I felt like doing a ‘double post’ this morning and what better artist to do it for than Tim Hecker. I feel that these two albums complement each other extremely well, given their mood, textures and different places they take me. Ravedeath, 1972 is the latest release by Hecker which was recorded in an old Icelandic church using the organ and heavily treated with effects after said recording. The result is a stark contrast between anger and beauty, the traditional walls of sound that Hecker employs are in full force and are as challenging as always – but I feel that these walls are indeed essential as Hecker breaks them down to reveal the beauty in his music. Closing the album with the suite “In the Air” wonderfully surmises his approach and solidifies the release as an incredible ambient journey.

Kranky Website

Harmony in Ultraviolet was released in 2006 but in my opinion is still as fresh and invigorating today. The passages are entrancing at times and scary at other, the track Radio Spiricom is about as harsh as it gets here, and it is not an easy listen, but sitting through it helps make sense out of a record that is hell-bent on challenging your ears and then rewarding them for taking the challenge head on. Don’t pass this record without listening.

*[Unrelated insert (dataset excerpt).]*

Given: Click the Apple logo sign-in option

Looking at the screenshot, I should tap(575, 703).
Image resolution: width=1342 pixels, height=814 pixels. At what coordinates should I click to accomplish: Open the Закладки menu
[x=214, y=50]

2 Responses to “Tim Hecker – Ravedeath, 1972/Harmony in Ultraviolet”
  1. Scott says:

    I had a problem with Hecker, in that I found his music to be a little sterilized, and his tracks were too short to create a strong sense of immersion for what they were. For some reason this bothered me with Harmony In Ultraviolet but not at all with Ravedeath 1972. It could be that Ravedeath had more of a destructive tone to it (I like the idea that it’s a soundtrack of something beautiful – like a grand piano – smashing to pieces in slow motion), which I think could be largely attributed to Ben Frost’s production and clear influence.

    Or maybe I first heard HiU on a bad day or something, who knows.

    • Alex says:

      I think i prefer Ravedeath for the same reasons you state, there are some brilliant moments on HiU but overall Ravedeath is a much more challenging (yet extremely rewarding) listen.